DATA TO EXAMINE –
▬▬▬

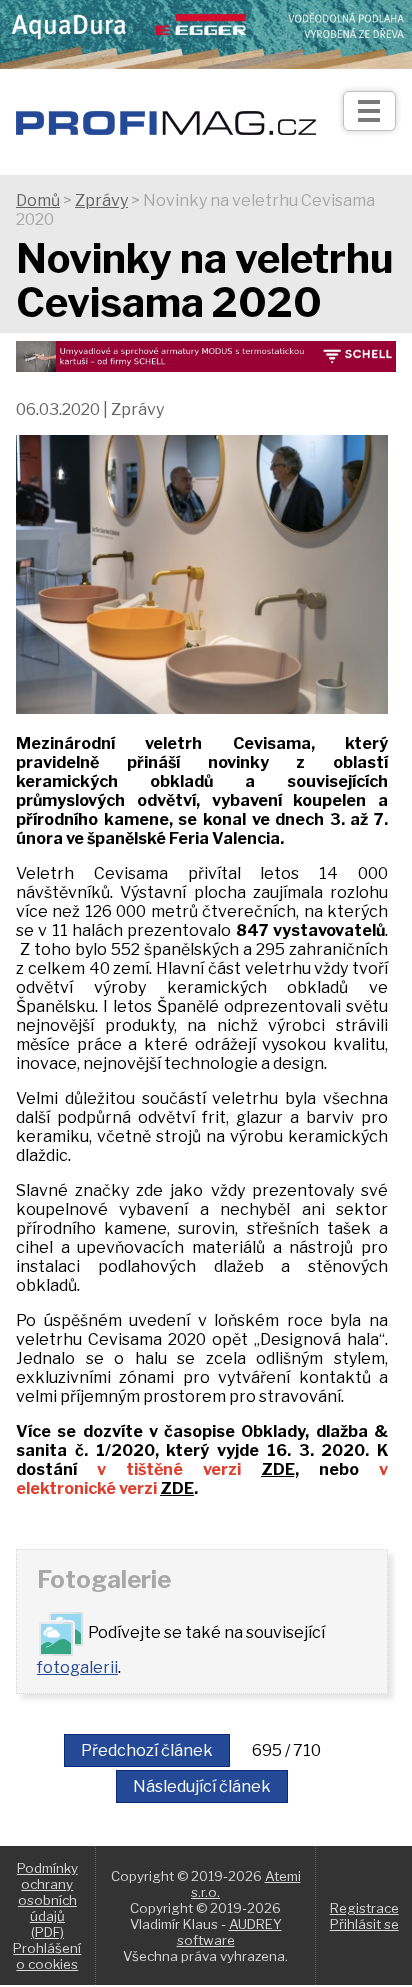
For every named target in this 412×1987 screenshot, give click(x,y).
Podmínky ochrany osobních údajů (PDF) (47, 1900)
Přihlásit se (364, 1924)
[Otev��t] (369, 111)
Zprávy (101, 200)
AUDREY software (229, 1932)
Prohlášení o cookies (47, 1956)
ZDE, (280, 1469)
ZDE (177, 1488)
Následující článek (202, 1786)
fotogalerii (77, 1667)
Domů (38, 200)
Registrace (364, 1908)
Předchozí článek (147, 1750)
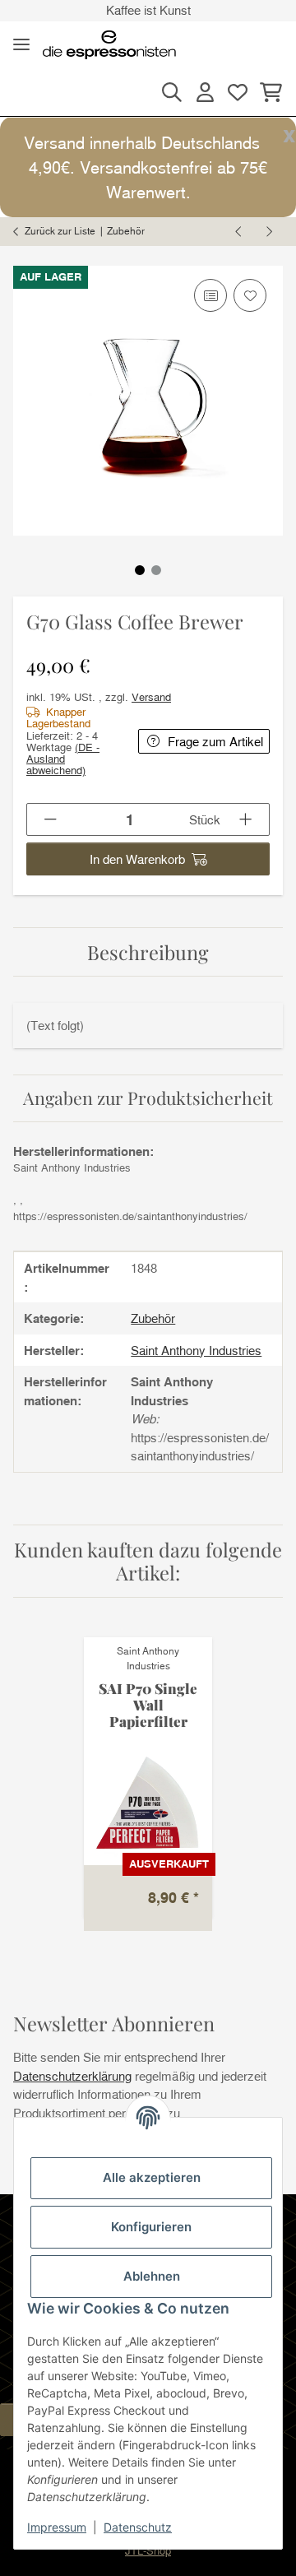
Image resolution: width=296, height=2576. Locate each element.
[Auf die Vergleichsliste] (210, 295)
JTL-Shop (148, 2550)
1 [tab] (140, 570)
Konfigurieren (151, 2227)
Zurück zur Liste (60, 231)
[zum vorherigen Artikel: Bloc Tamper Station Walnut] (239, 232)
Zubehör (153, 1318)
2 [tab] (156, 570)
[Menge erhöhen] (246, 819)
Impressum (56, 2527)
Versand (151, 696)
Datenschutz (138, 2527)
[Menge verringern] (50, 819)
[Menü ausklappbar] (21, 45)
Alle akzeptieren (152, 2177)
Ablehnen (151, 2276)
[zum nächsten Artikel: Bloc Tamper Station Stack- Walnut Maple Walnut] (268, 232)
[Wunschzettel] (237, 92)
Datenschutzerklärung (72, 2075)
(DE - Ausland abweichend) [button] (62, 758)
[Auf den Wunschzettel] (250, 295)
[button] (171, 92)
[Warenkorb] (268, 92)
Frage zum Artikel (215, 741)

▬▬▬

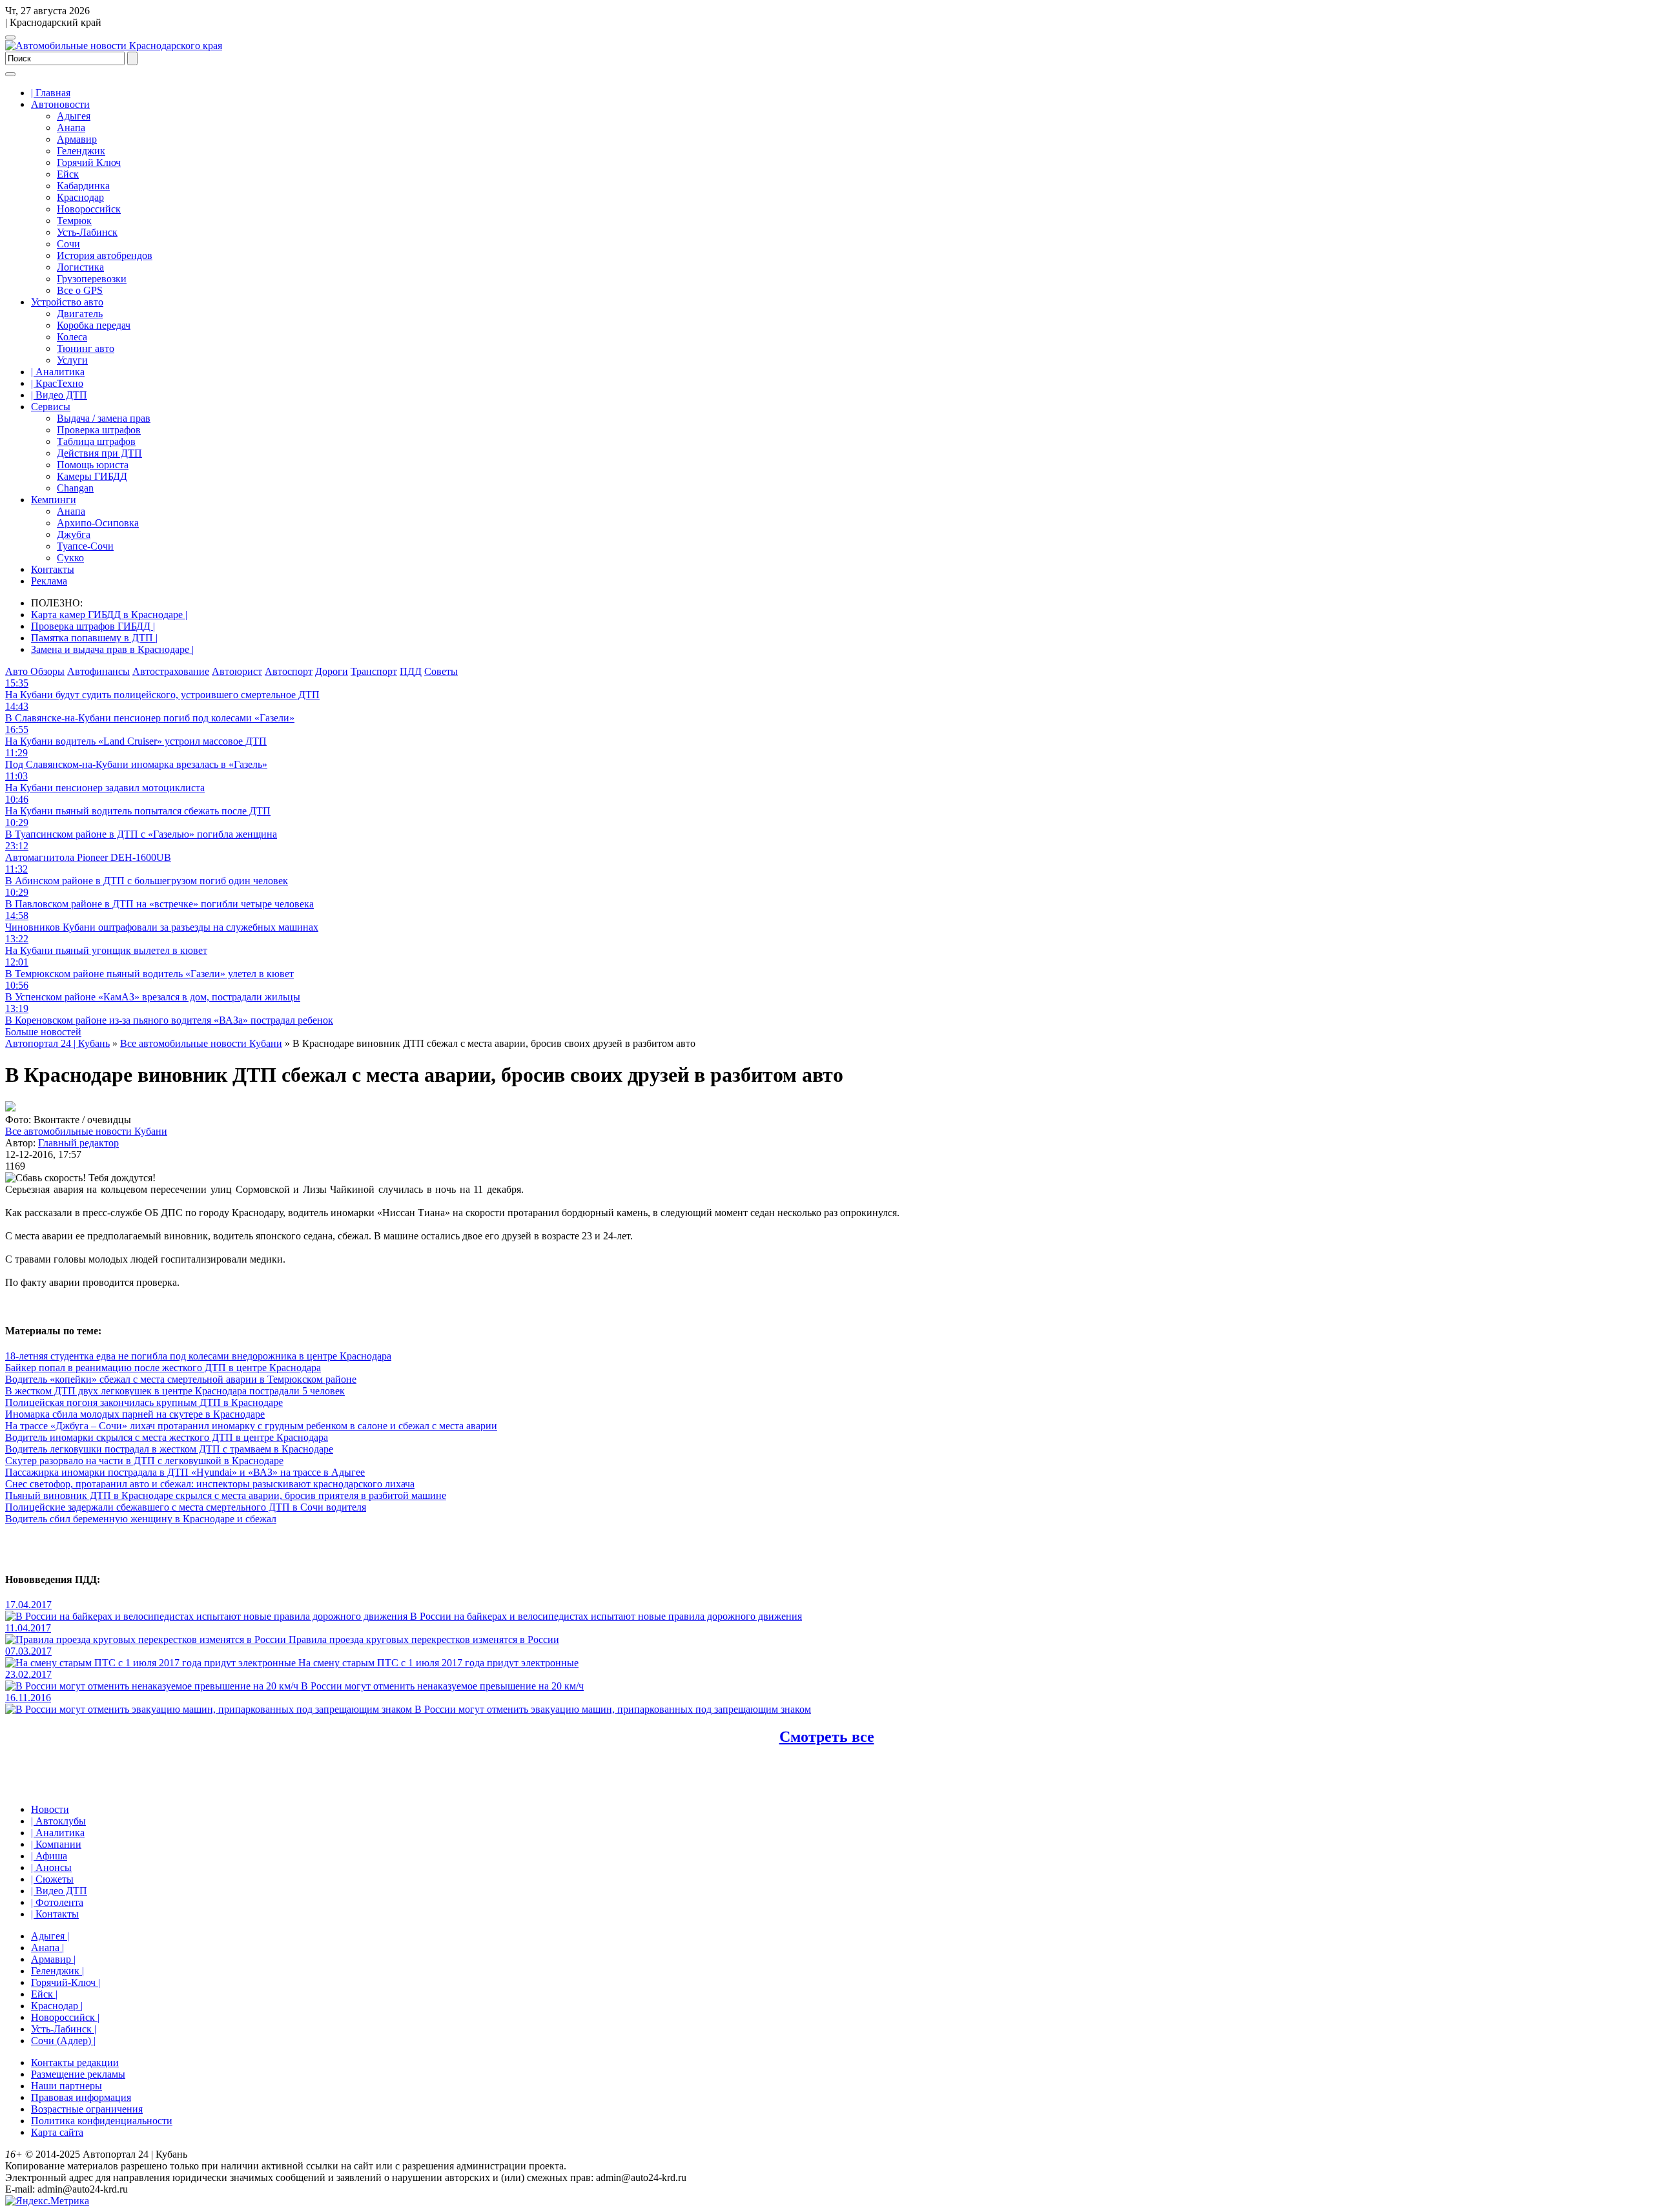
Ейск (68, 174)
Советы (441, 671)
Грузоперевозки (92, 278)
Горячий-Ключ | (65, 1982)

▬▬▬

WHAT YOU SHOULD DO – Looking at the entries above, count the lines that hold the string "Wunschzettel" and reply with the count alone.

THE COMPLETED TASK – 2